### Problem details:
Quote the data exactly, beginning at the line that contains "Task: Click the globe" and stopping after the line that contains "Image resolution: width=1456".

### Records to process:

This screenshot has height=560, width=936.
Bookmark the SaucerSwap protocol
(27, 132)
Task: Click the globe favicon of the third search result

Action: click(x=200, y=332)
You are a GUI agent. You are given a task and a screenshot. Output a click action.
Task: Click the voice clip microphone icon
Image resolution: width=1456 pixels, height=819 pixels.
--
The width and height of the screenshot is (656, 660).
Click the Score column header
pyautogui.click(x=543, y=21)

### Full response:
Task: Click the globe favicon of the third search result

Action: click(x=200, y=332)
You are a GUI agent. You are given a task and a screenshot. Output a click action.
Task: Click the voice clip microphone icon
Image resolution: width=1456 pixels, height=819 pixels.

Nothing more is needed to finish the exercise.